Then that should be solved by designing some type object(s) that packages can return in a relatively safe fashion that allows you to prevent leakage in 99% of cases.
I'm not saying 'nothing you guys are doing works' or 'there's no reason for it' but just trying to give you guys a good outsider's perspective. When I mentioned to another developer friend that Google's own gcloud go library didn't expose channels, he was also super surprised. It isn't something that is intuitive and means that you have to learn a lot of design patterns in the language before you can start using the packages effectively.

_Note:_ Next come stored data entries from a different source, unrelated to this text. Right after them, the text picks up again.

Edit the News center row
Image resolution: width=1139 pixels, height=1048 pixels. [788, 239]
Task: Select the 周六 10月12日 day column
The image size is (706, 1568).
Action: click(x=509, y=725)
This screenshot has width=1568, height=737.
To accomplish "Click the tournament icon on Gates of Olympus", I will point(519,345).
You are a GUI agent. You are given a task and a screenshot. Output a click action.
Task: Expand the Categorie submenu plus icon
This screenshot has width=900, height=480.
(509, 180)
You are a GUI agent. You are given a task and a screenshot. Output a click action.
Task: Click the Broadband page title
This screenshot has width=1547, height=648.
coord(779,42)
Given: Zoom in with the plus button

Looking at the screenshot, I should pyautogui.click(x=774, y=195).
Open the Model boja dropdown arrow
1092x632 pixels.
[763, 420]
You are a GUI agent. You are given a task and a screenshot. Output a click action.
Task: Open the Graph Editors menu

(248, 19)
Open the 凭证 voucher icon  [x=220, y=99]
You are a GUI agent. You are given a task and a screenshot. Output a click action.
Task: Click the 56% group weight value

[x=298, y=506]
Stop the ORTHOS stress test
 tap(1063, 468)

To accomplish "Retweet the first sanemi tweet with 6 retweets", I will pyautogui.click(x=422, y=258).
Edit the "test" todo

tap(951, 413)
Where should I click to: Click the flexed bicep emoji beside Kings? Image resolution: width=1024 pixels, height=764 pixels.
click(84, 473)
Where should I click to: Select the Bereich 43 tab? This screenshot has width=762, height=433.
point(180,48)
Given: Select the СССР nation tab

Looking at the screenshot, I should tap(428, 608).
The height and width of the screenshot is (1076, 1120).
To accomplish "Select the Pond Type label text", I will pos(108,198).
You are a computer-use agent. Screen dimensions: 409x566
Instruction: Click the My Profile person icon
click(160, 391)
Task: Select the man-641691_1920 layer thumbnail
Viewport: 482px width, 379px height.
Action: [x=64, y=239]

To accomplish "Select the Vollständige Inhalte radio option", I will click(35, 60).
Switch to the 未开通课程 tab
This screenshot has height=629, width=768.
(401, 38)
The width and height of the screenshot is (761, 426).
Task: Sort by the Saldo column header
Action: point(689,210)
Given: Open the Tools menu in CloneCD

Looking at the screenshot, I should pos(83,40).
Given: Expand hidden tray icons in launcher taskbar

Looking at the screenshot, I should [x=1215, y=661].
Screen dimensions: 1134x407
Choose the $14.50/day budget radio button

I'm also not saying that you should implement promises, but that you should implement something that helps people reason and manage concurrent processes. For example, that boilerplate I put above just achieves the very first step. There'd need to be more boilerplate every time you wanted to fire off multiple io functions and wait until they were all finished, and more boilerplate to include things like timeouts, etc. To someone who just wants to start using go it doesn't really live up to golang's promise of "makes it easy to build simple, reliable, and efficient software." And even for experienced developers, it isn't very DRY.
A couple of quick retorts:
The return value has to become a struct, so it isn't chan string, it's chan StringAndError. Every package you use would support a different set of options, expressed in a number of different ways.
This is exactly what standards and conventions within a programming community prevent. By not taking a stand at the level of a package you basically ensure that every go developer will come up with their own method.
With a synchronous api, all of a sudden things become much simpler inside your project.
Absolutely not. There is real and true complexity in managing concurrent processes. If you don't put that complexity in the package, then it will be present in the project.
By bringing up Throttler, you are basically acknowledging everything I've said above. It looks pretty good. Why couldn't that, or something similar, be the standard way of interacting with most go packages that do IO?
There is also the errgroup package.
The reason neither that nor throttler can be the standard is that there are too many other variations and patterns. The design space of concurrent programs is much larger than that of sequential ones.
I feel like we could have a better discussion if there were a specific problem or set of problems you needed to solve.
@kevhill I'm not a Googler nor a developer on this package, just a user. From my perspective, I would not this package to return channels, as that would unnecessarily complicate things. Once you've been using Go for a while, goroutines and concurrency stop being a mental hurdle and become second nature.
By bringing up Throttler, you are basically acknowledging everything I've said above. It looks pretty good. Why couldn't that, or something similar, be the standard way of interacting with most go packages that do IO?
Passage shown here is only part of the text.